Due to being born in the arid climate of Southern Africa, sandgrouse bird chicks aren’t able to get much water. In comes dad to the rescue, who travels far distances in order to soak himself in water and then fly back to allow his babies to drink from his feathers which have coiled up water in them. Now that’s how you father your kids, seahorses!

12. Panda Survival

Sure, there are few things cuter than a baby panda, but each one who makes it actually only has a 50/50 shot at being raised by their panda mother. Though they often give birth to two offspring, the panda mother will focus exclusively on one of her children. As she has to expend an enormous amount of energy to raise her cub, she doesn’t have much of a choice if she wants to ensure survival for her offspring.

11. Like Man, Like Dog

Like humans, dogs are born with fewer teeth. Puppies have only 28 teeth, but as they grow, so do their teeth, and they up with 42 in the mature adulthood.

10. Straight From the Source

Despite the whole “living their entire lives underwater” thing, baby dolphins have to somehow drink their mother’s milk—remember, dolphins are mammals—without getting any salt water in it.

What to do?

Evolution solved this one by fitting them with spines on the sides of their tongue, which mold into a sort of straw for them to drink their milk directly from their mother without any contamination.

9. Babbling Marmosets

What can be cuter than a baby pygmy marmoset? Listening to it babble! Much like how human babies babble themselves into oblivious in order to develop their language and communication skills, so too do infant pygmy marmosets.

8. Pouch Life

All baby marsupials are born prematurely. This is why they all have pouches, ensuring that they can live in a safe, warm, comfortable place and be nurtured by their mother until they can fully develop into a strapping youth marsupial.

7. Chivalrous Pups

Not only are puppies the most adorable thing, boy puppies have an inner kindness. Whenever they play fight with girl puppies, they often allow them to win.

6. Falling Into the World

Giraffes don’t go to the hospital to give birth. Nor do they lay down. When a baby giraffe is born, they come into the world with a sharp *THUD*. That’s the sound of them hitting the dirt, after falling six feet from the birth canal.
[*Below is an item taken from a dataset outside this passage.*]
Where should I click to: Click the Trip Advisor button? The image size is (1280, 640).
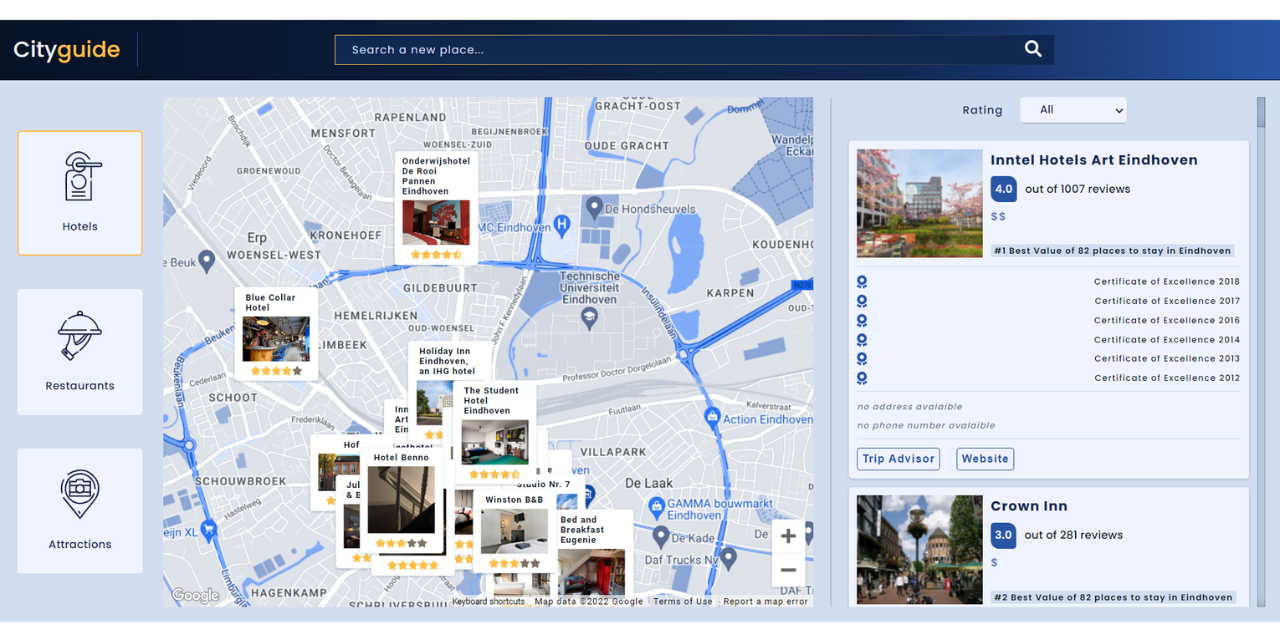coord(897,458)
That’s right, despite the obvious challenges the strategy presents to their babies, giraffes give birth standing up.

5. Too Fluffy to Fail

A baby sea otter is so covered with fluff that it couldn’t drown even if it tried; they float like little furry beach balls.
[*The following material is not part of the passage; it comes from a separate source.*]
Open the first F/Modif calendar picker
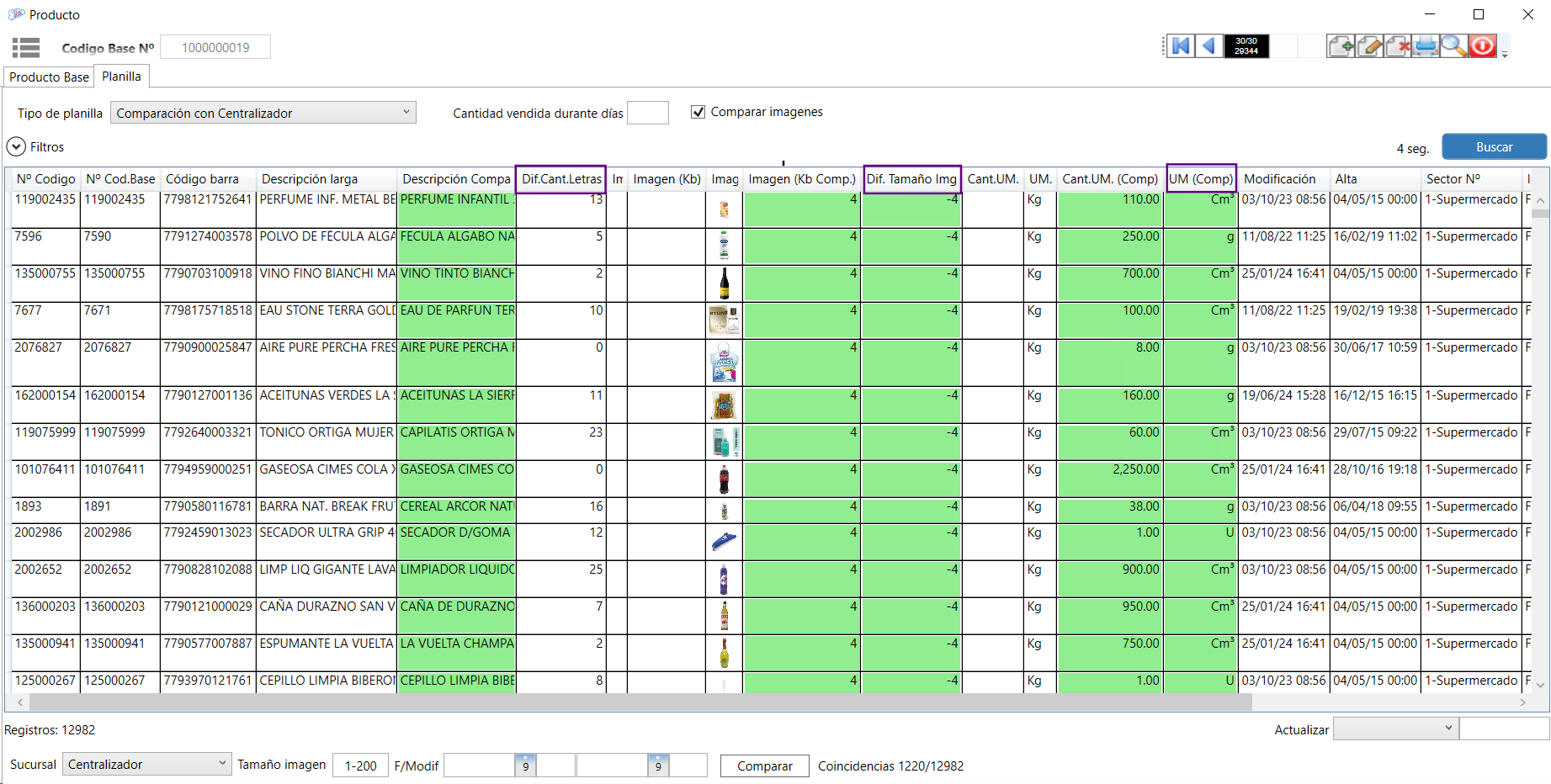The width and height of the screenshot is (1551, 784). [x=525, y=765]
The flip side of that extremely cute coin? They are also born with so much fluffy hair that they can’t pull themselves out of the water. Meaning they must wait to learn how to dive (and therefore live alone) until they mature and lose some of their cuddle capacity.

4. Baby’s First Steps

Giraffes don’t need any time to walk! It only takes about 30 minutes for a baby giraffe to get to stepping and begin honing its long stride. Though it does take them some time to shake their adorable clumsiness.

3. Playmates

A pack of lions sticks together. One way their connection is maintained is in the way that they all give birth around the same time as each other, which allows for their cubs to grow up together and form bonds.
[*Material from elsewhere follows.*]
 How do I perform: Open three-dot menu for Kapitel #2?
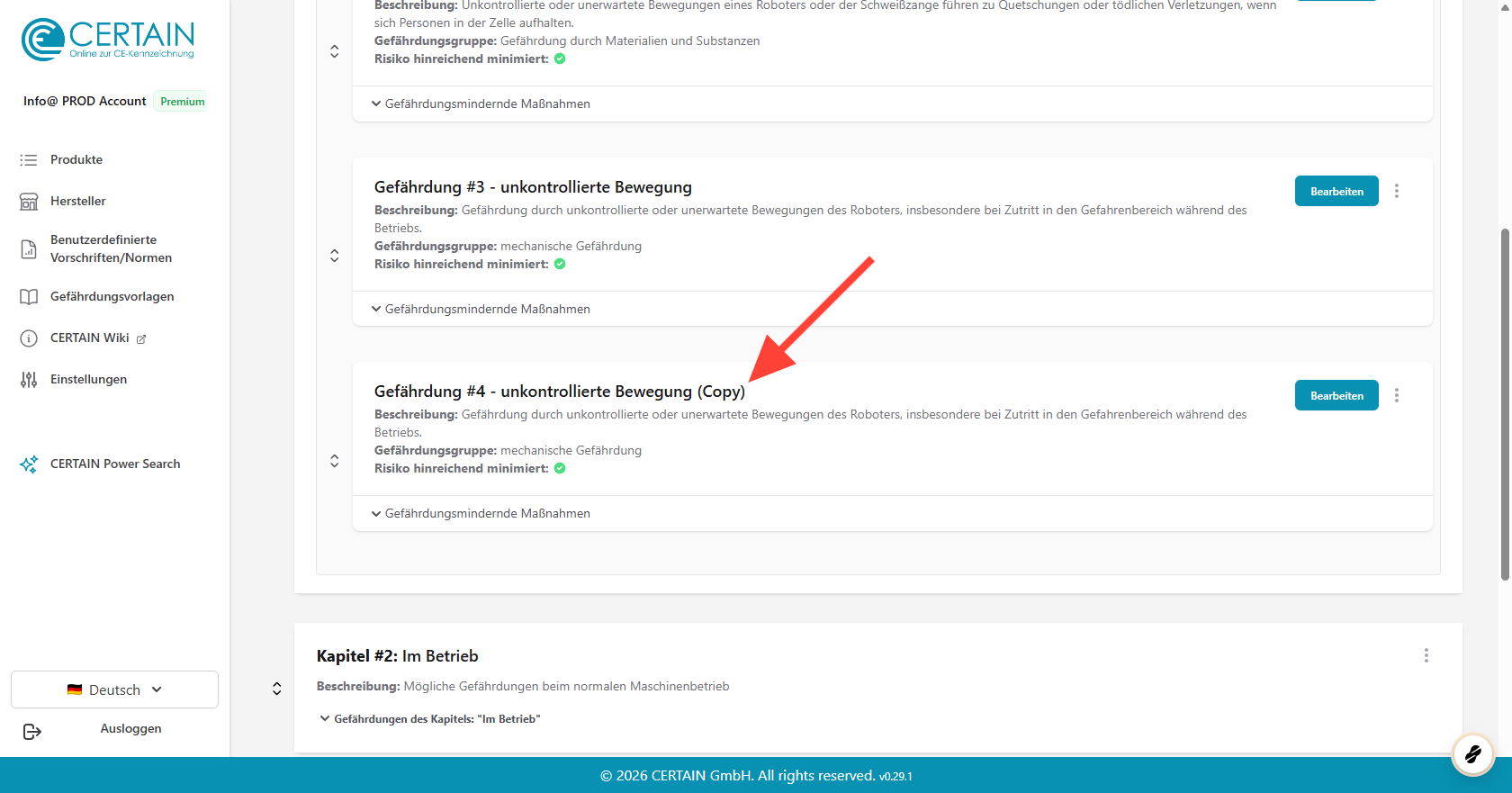coord(1426,655)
2. Talking Through the Shell

Before they even hatch, baby chicks form a communication bond with their mothers by chirping through their eggshells. This process of tapping, chirping, and generally causing a ruckus, is called pipping or piping. Farmers recognize this stage in a chick’s development as the moment the begin to learn how to breathe, and strengthen their lungs for a life outside the shell.

1. No Squirrel Left Behind

Squirrels look out for their own. If one squirrel has found an abandoned baby squirrel, it will adopt it and raise it as its own. I’m not crying, you’re crying.